◆ List of tasks ◆
• A. Translate into Spanish this sentence from the Paul Ziff biography: "His brother Morton was born three years earlier."
• B. Print the Paul Ziff biography exactly, everything from "American philosopher" down to "semantics and aesthetics.".

= Paul Ziff =

American philosopher

(Robert) Paul Ziff (22 October 1920 in New York City - 9 January 2003 in Chapel Hill, North Carolina) was an American artist and philosopher specializing in semantics and aesthetics.

==Life and career==
He was born in New York City in 1920 to William Ziff and Bessie Goldstein Ziff. His brother Morton was born three years earlier. He studied art at Columbia University and New York's Master Institute of Arts in 1937-1939, and was a practicing artist, partially subsidized by the Solomon R. Guggenheim Foundation until 1942. He returned to New York in 1945 after serving in the United States Coast Guard to study art and philosophy at Cornell University, receiving his BFA in January 1949, and his Ph.D in September 1951.

He spent two years at the University of Michigan, as a research assistant in the Language and Symbolism Project, and as an Instructor, before taking a post as instructor at Harvard University, becoming an Assistant Professor, in 1954. He remained at Harvard until 1959, taking two periods of leave, to study at Oxford University in 1955, and to teach at Princeton University in 1958.

◆ Collected material ◆
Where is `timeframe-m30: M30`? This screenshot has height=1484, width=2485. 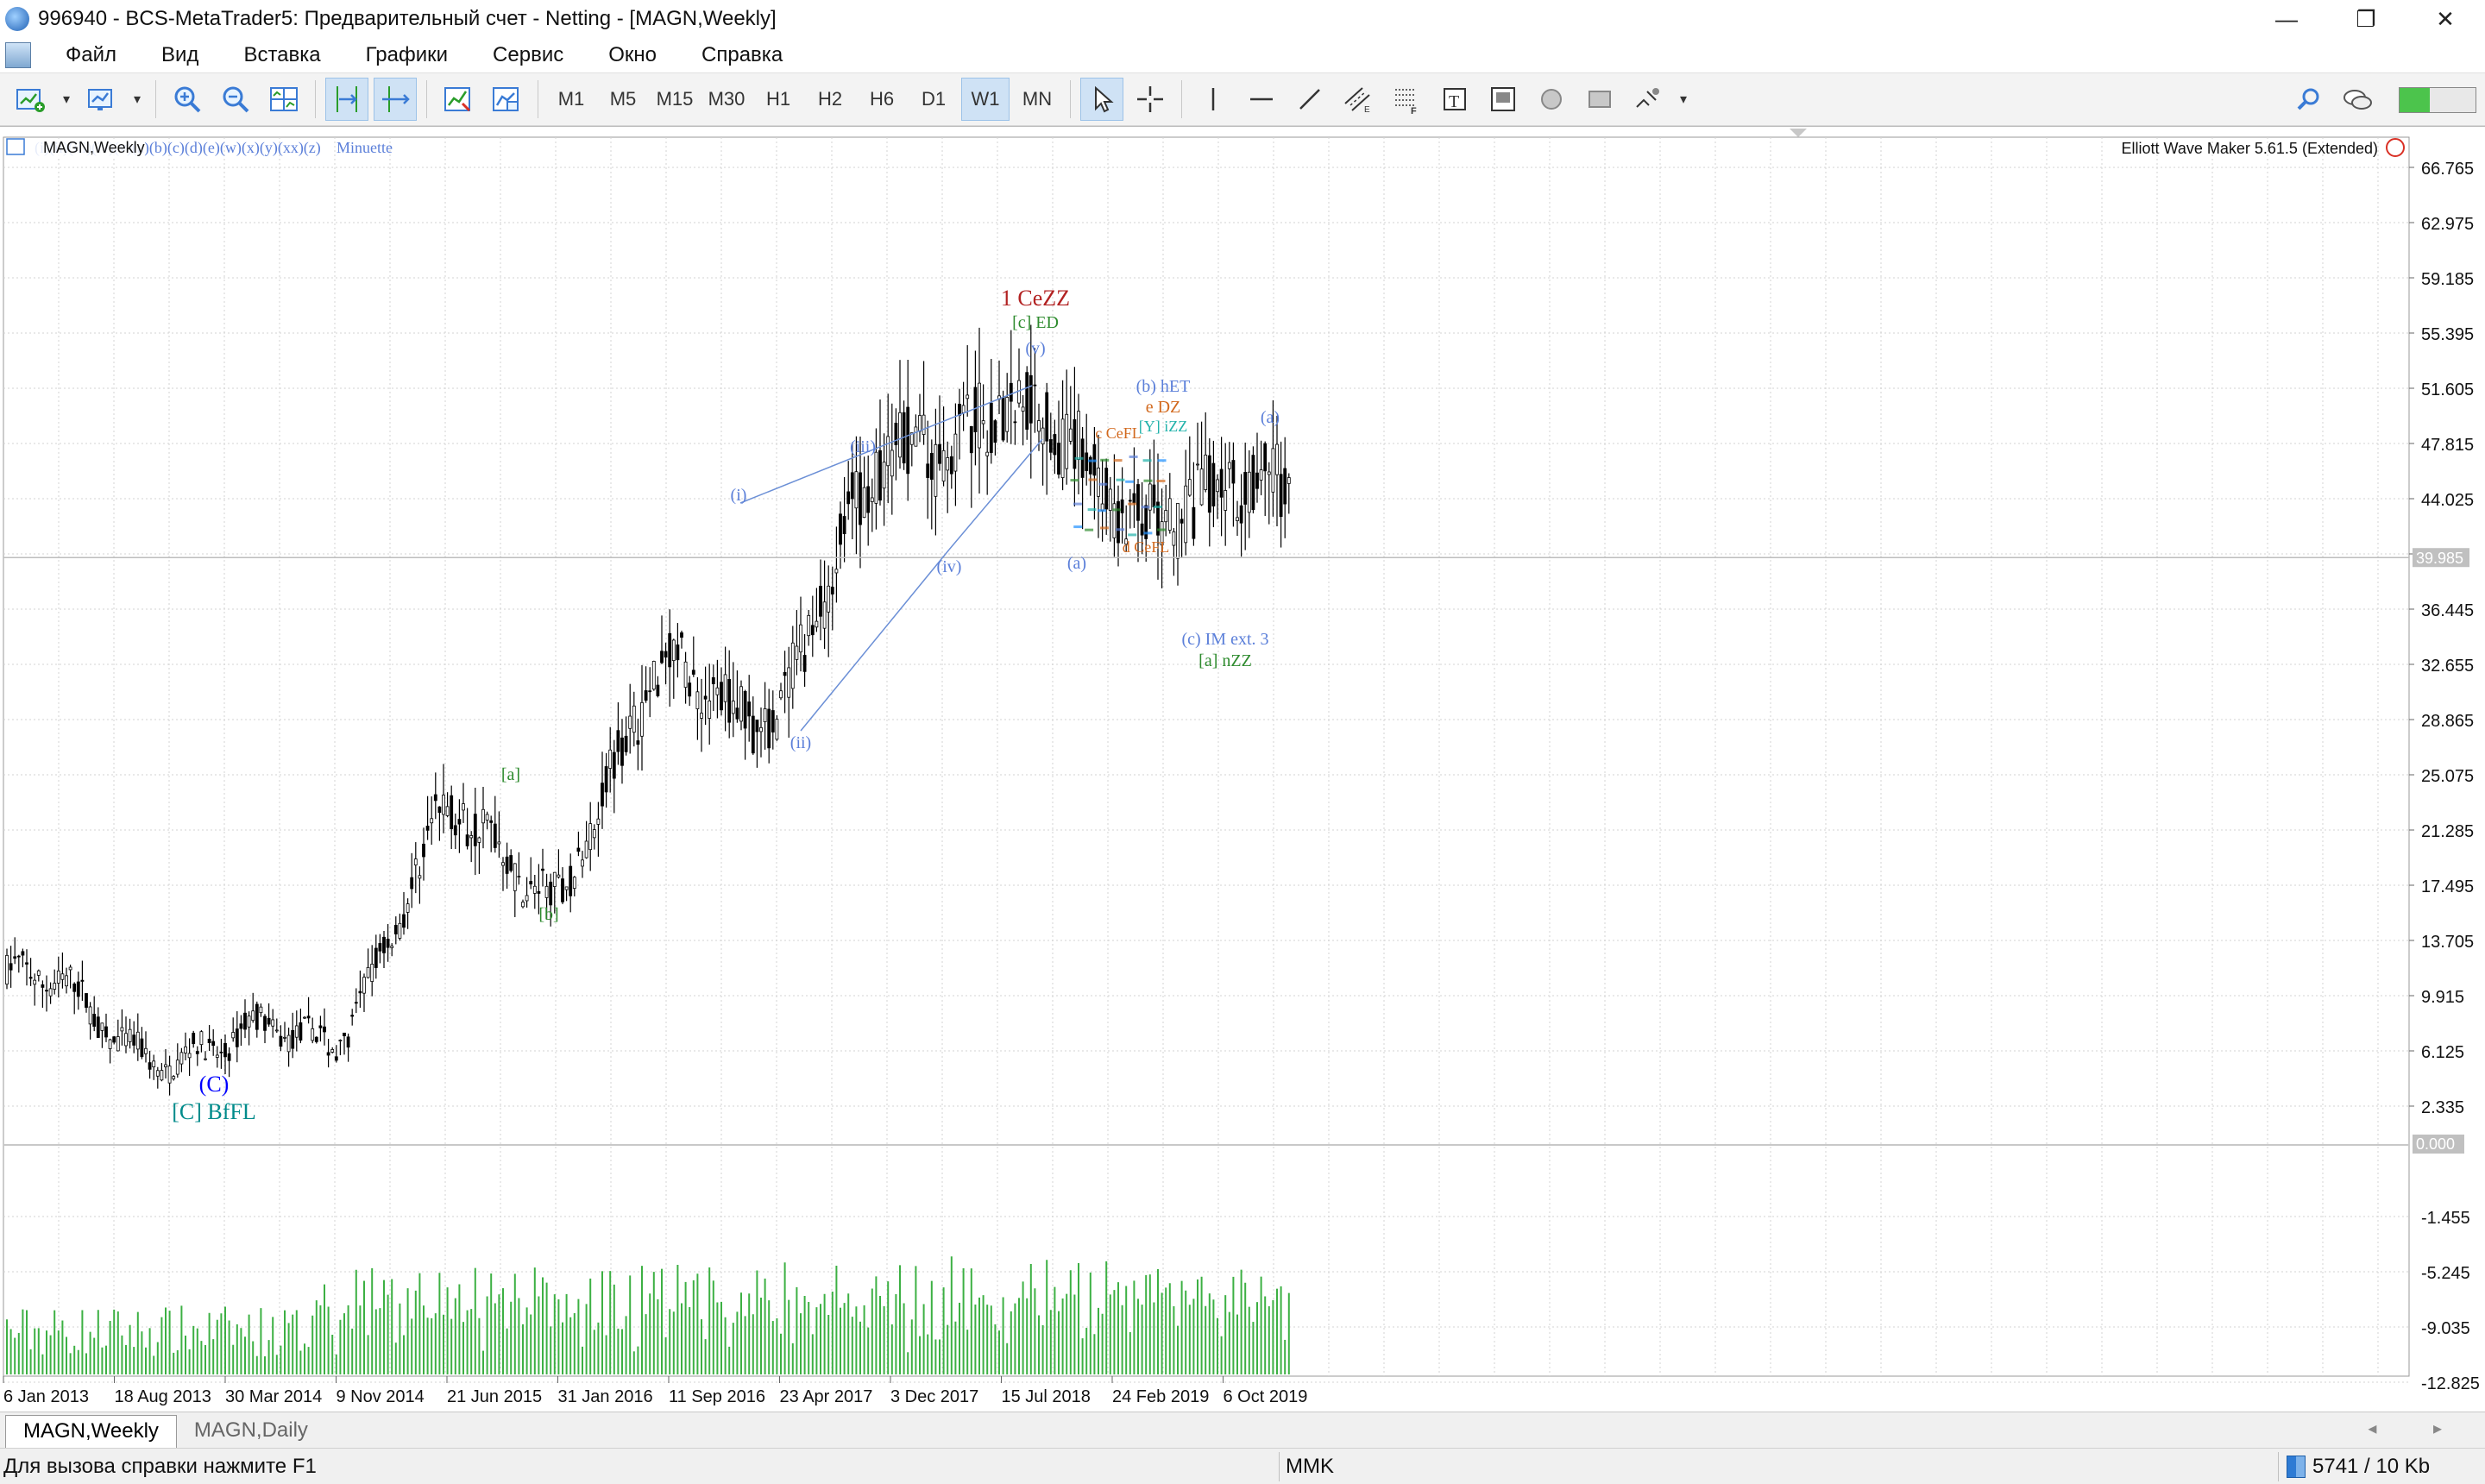
timeframe-m30: M30 is located at coordinates (726, 100).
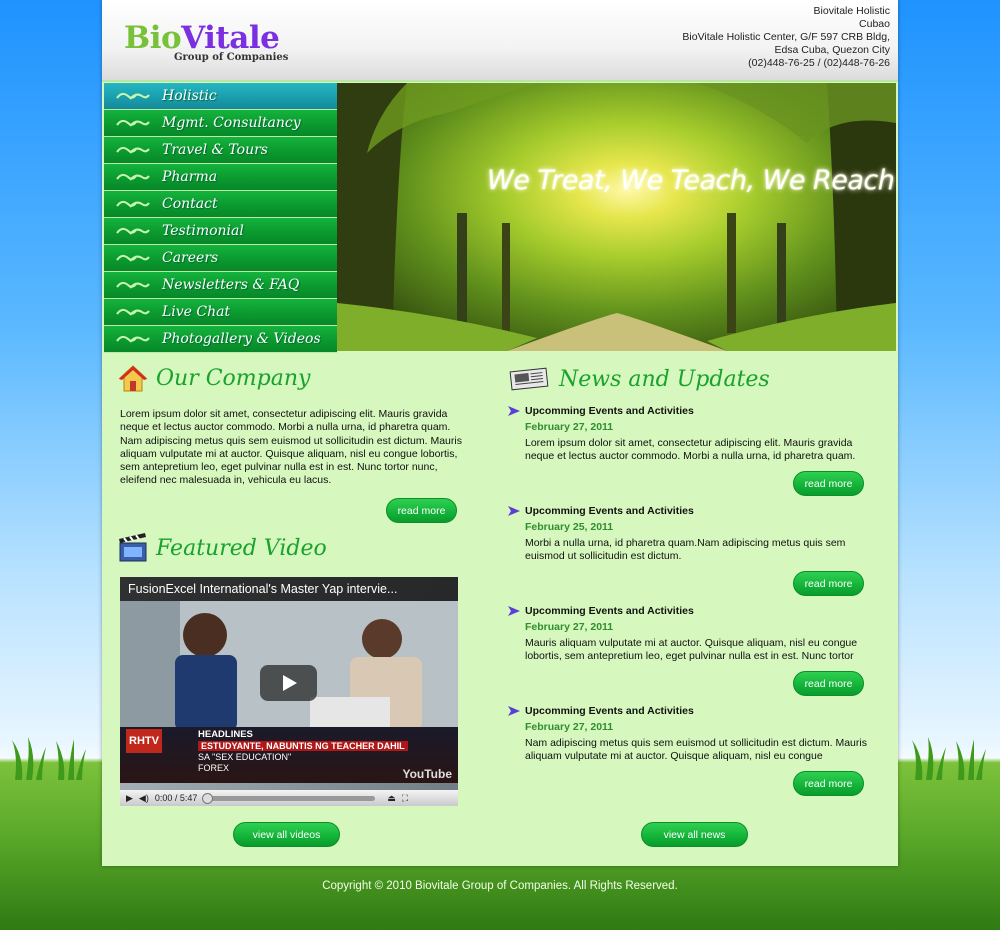 The width and height of the screenshot is (1000, 930). What do you see at coordinates (570, 527) in the screenshot?
I see `news-date: February 25, 2011` at bounding box center [570, 527].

◆ Task answers ◆
• A. Su hermano Morton nació tres años antes.

• B.
American philosopher

(Robert) Paul Ziff (22 October 1920 in New York City - 9 January 2003 in Chapel Hill, North Carolina) was an American artist and philosopher specializing in semantics and aesthetics.